“We are the sea. We are the ocean. We must wake up to this ancient truth.” – Professor Epeli Hau’ofa
The oceans play a vital role in supporting all life on Earth. The oxygen in every third breath we take was produced by phytoplankton, the microscopic plants floating in the surface waters of oceans. Without the huge thermal capacity of the oceans, the planet would be warming even more quickly. The Pacific islands region covers over 10% of the total global ocean area. It is the repository of the world’s largest tuna fishery and the planet’s largest expanse of coral reefs.
While they may be small island economies, Pacific Island Countries and Territories are in fact Large Ocean States – Kiribati alone, including its Exclusive Economic Zone, is larger than India. The iconic marine wildlife of the Pacific islands region has been seriously depleted in recent years.
Large whales that overwinter in the region and migrate to high latitude feeding grounds of the Antarctic Ocean each summer were largely wiped out by industrial whaling fleets last century with the exception of the smallest of them, the minke whale, and even they are now a fraction of their previous abundance.

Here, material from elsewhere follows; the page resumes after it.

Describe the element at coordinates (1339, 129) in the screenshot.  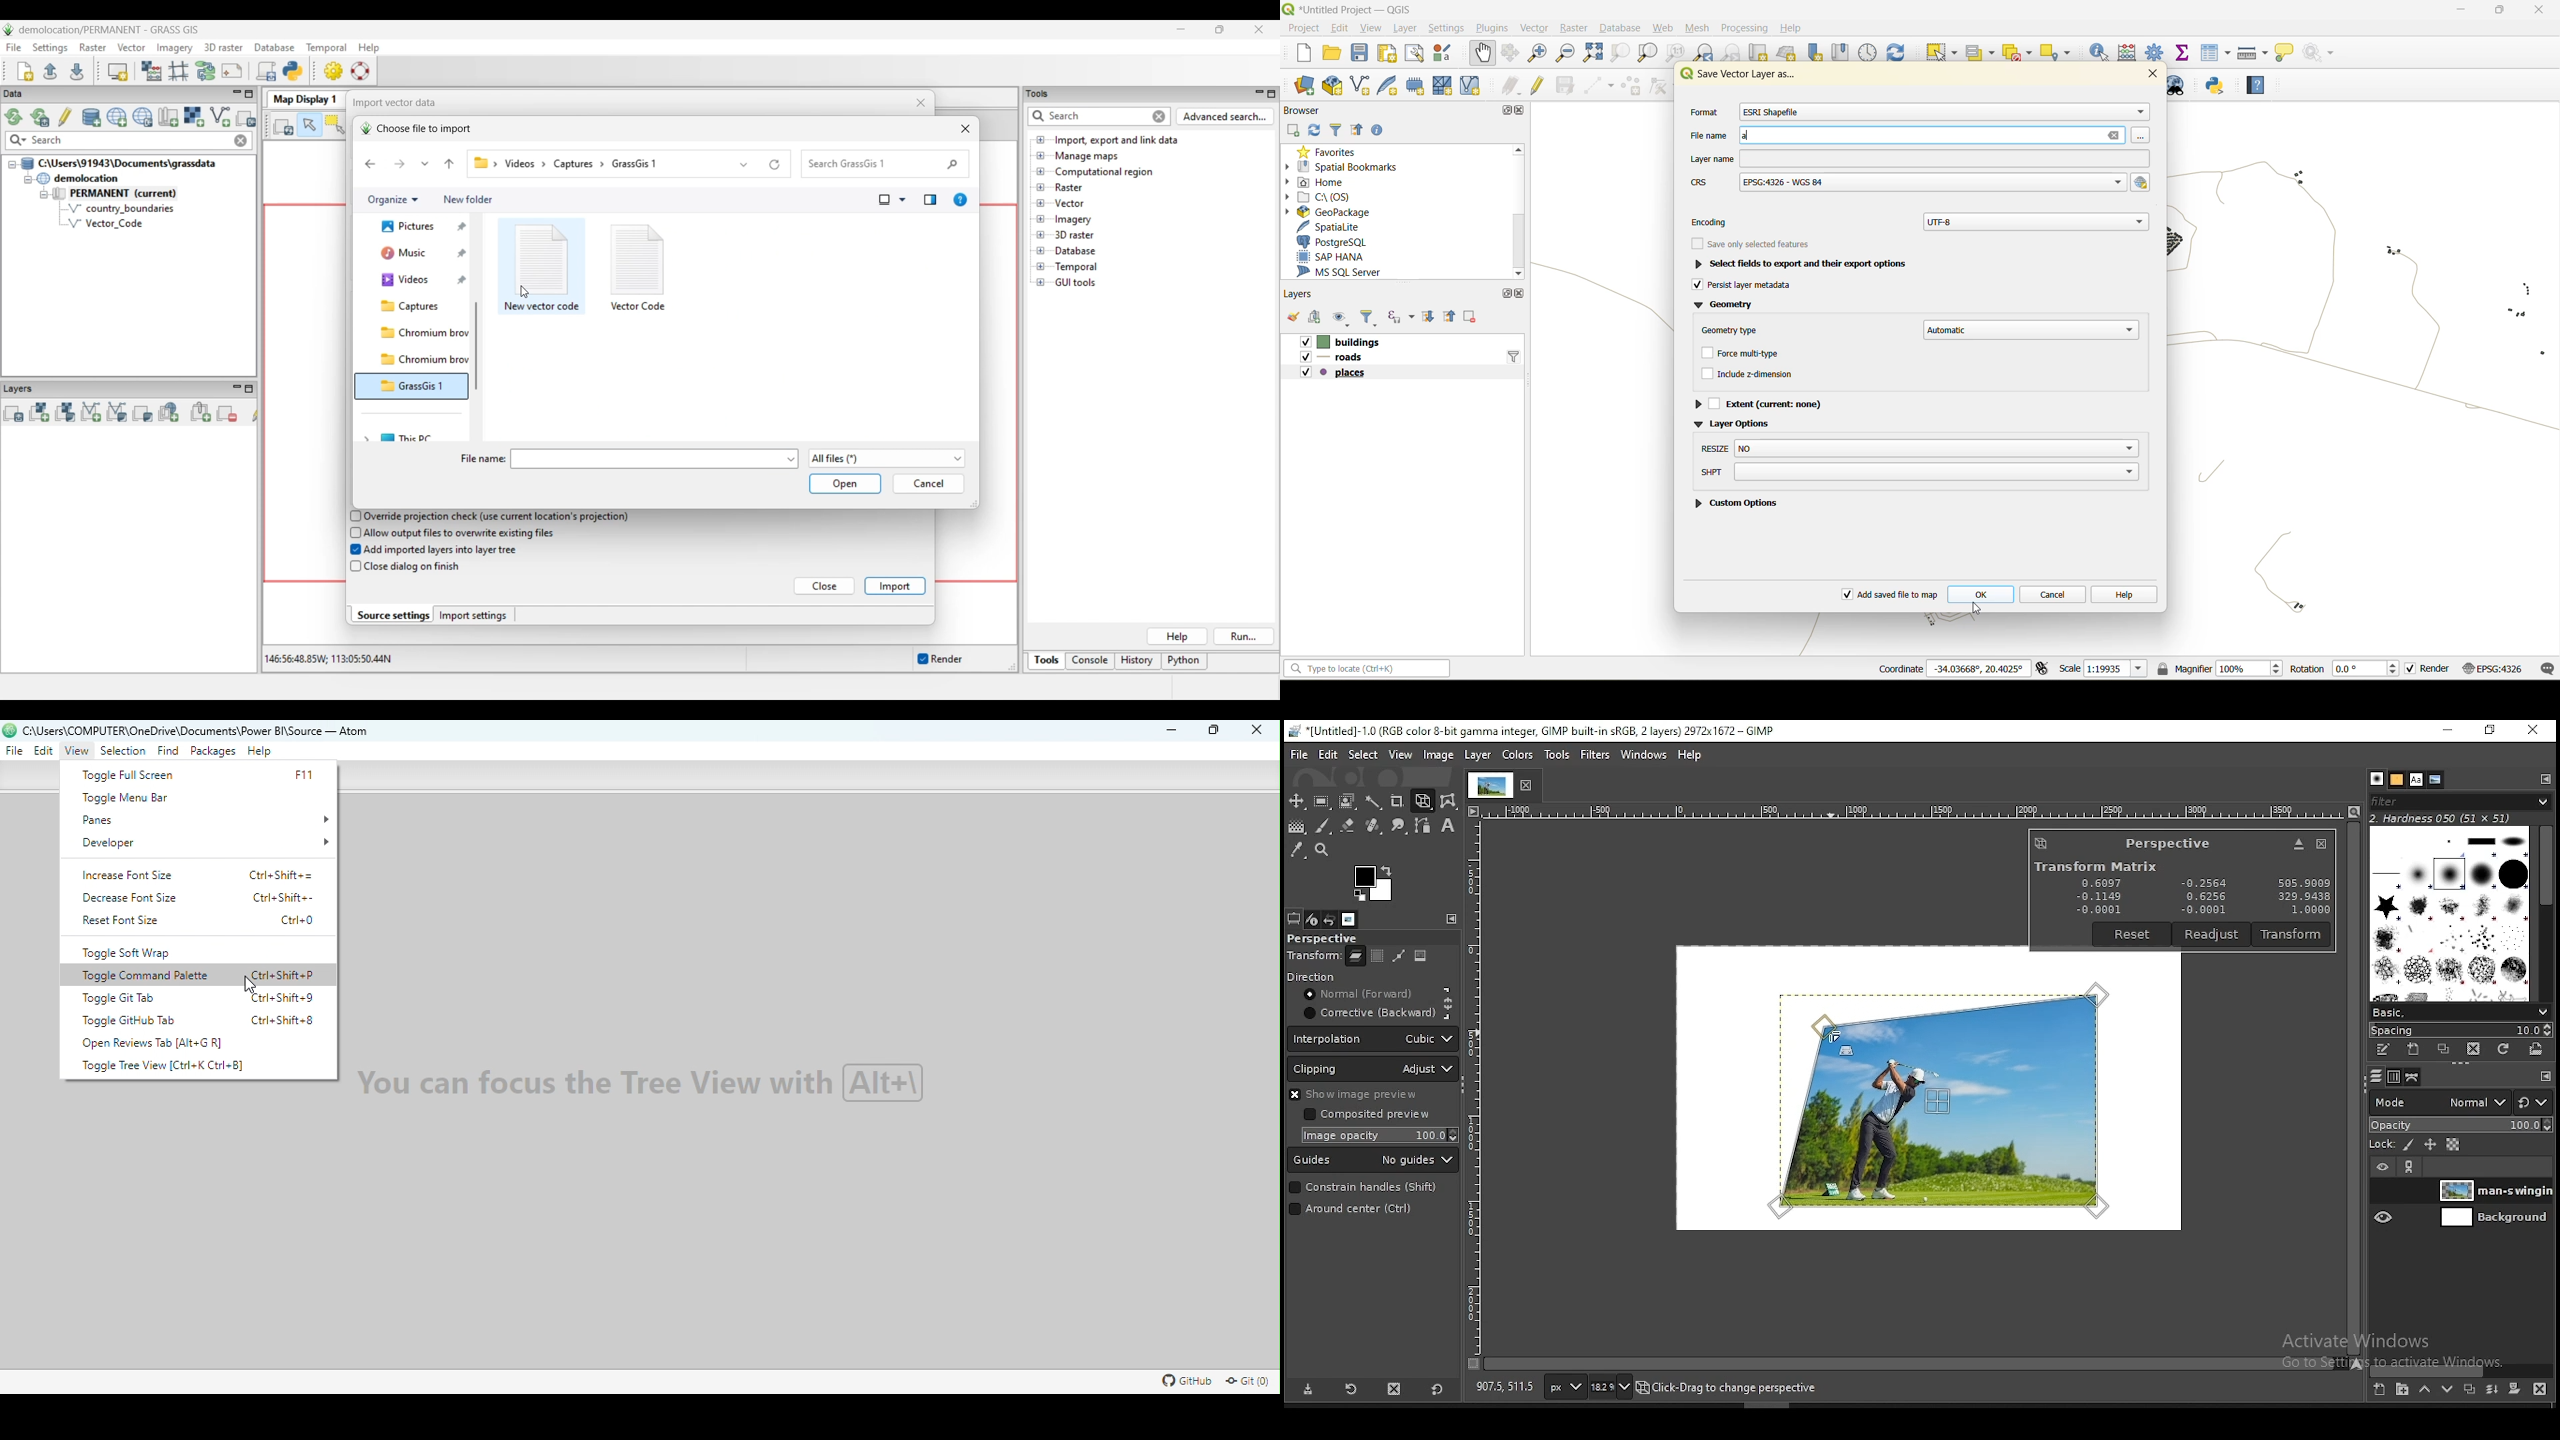
I see `filter` at that location.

We have learnt that while turtles have always been a prized food source in the region, they can no longer sustain existing levels of take. Green, hawksbill and leatherback turtles are now all classified as Endangered or Critically Endangered, within the IUCN Red List.

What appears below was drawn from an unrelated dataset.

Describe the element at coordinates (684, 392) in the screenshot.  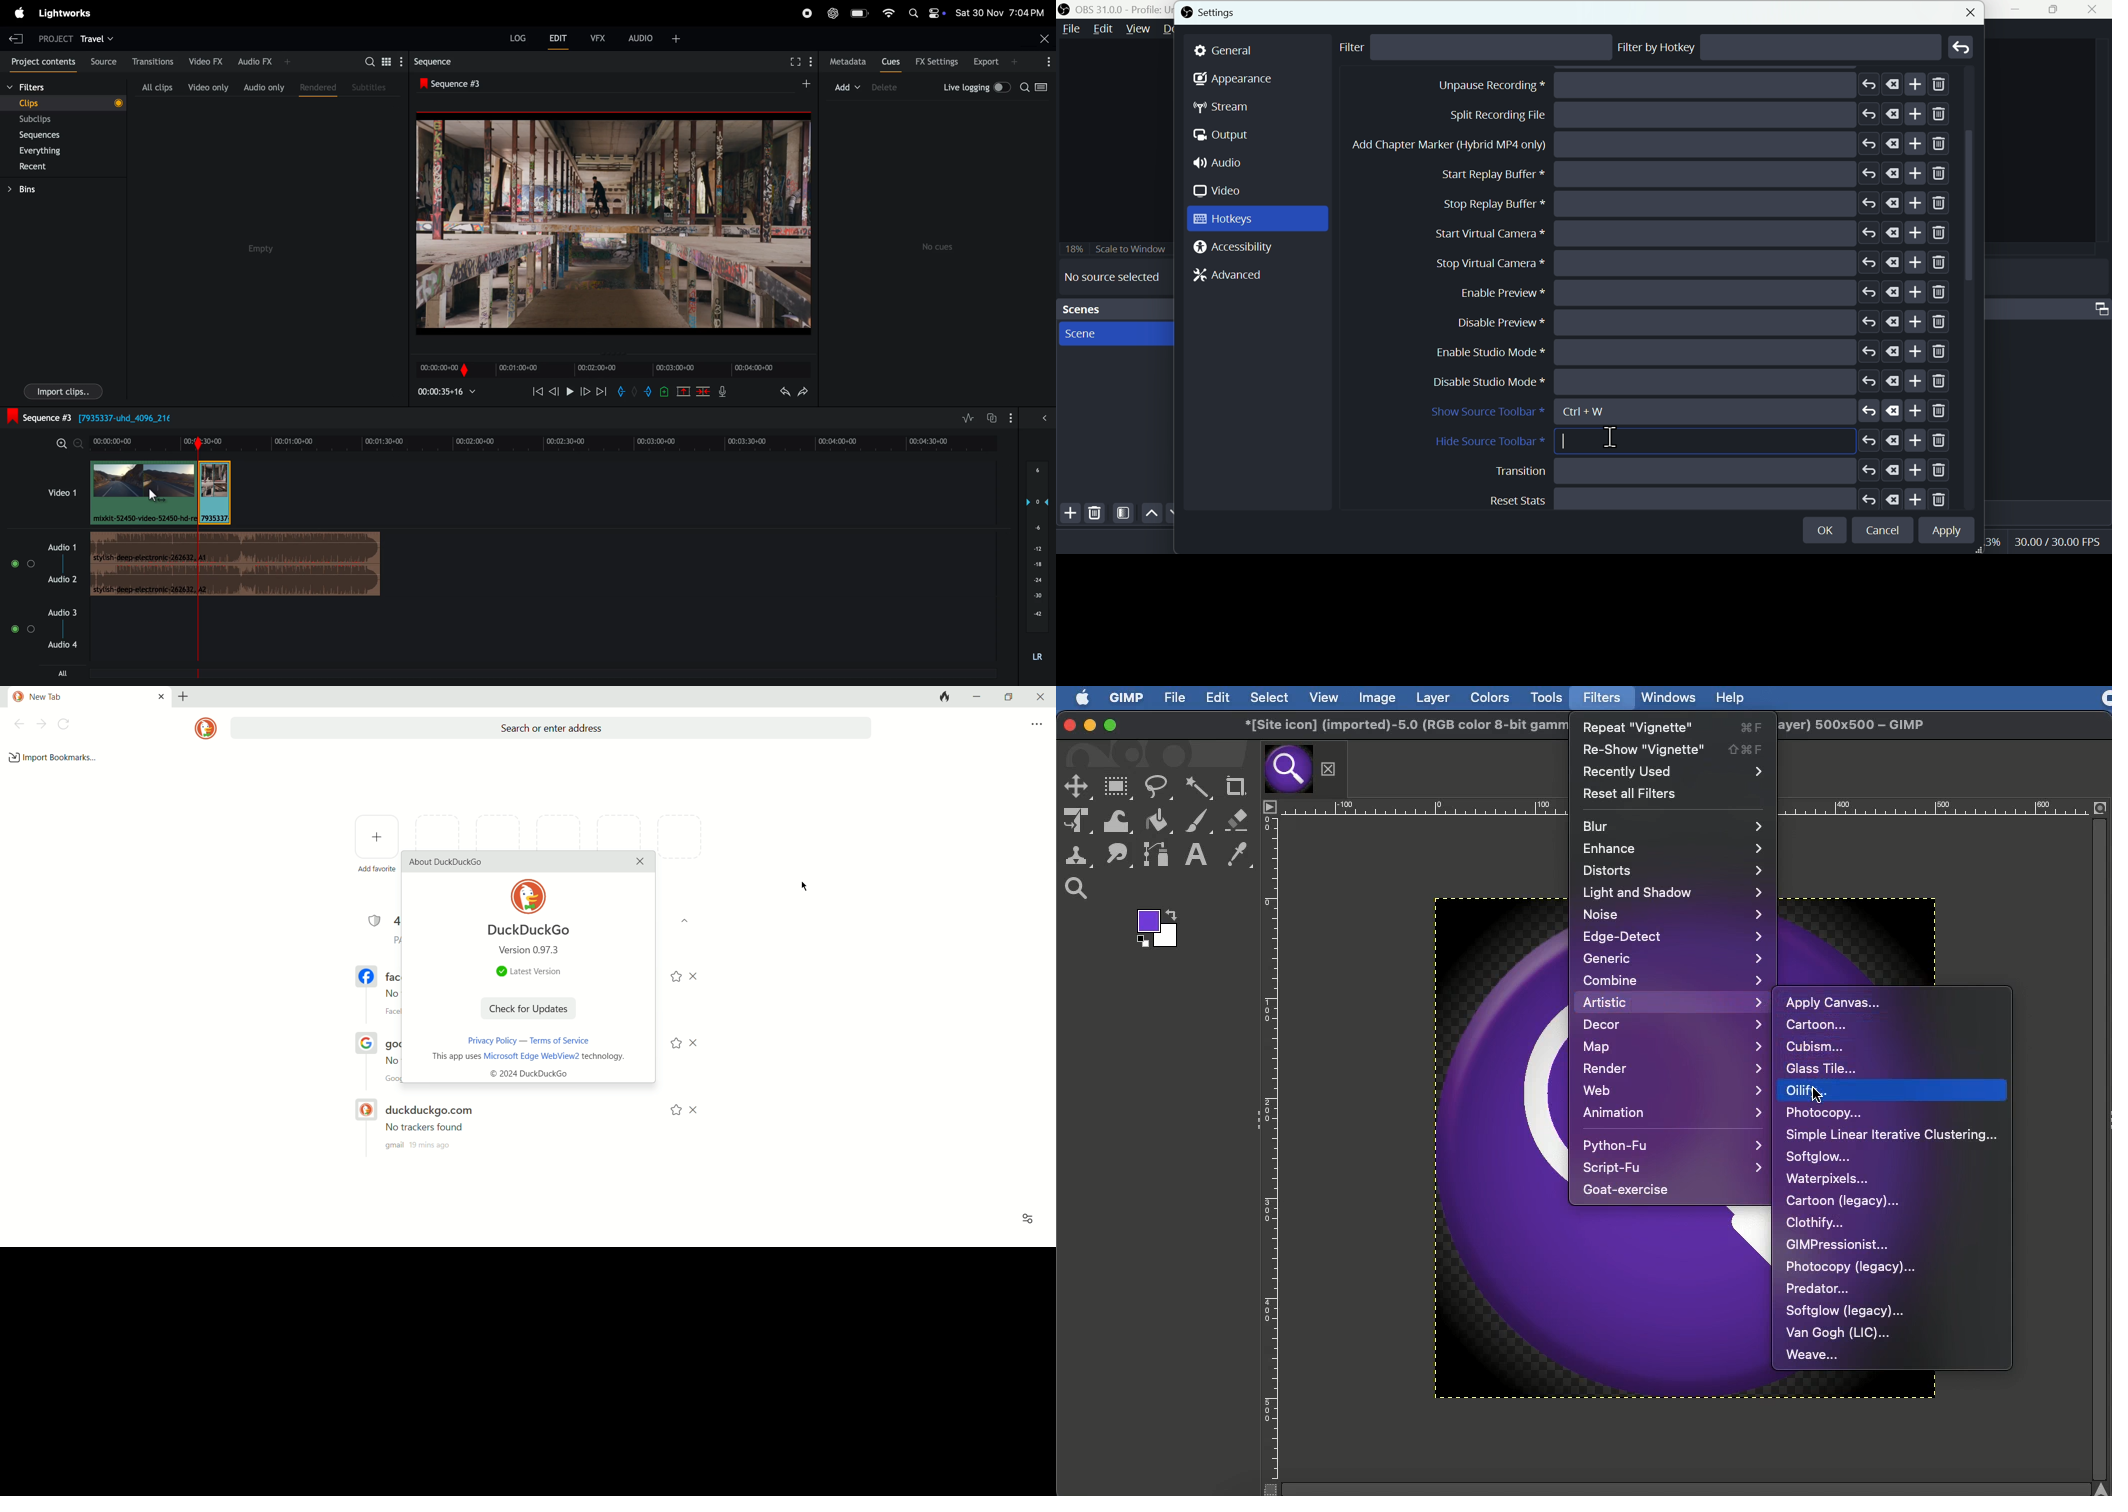
I see `` at that location.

However, hunting of turtles is still permitted in many Pacific island countries. Half of the ten countries with the highest legal harvest levels of turtles in the world are from our region. Further, there are strong signs that the region’s tuna stocks are facing challenges. The Secretariat of the Pacific Community (SPC) acknowledges that big-eye tuna are over-exploited, and that yellowfin and albacore tuna are at or approaching maximum sustainable yield. Only skipjack tuna seems currently to be harvested at sustainable levels.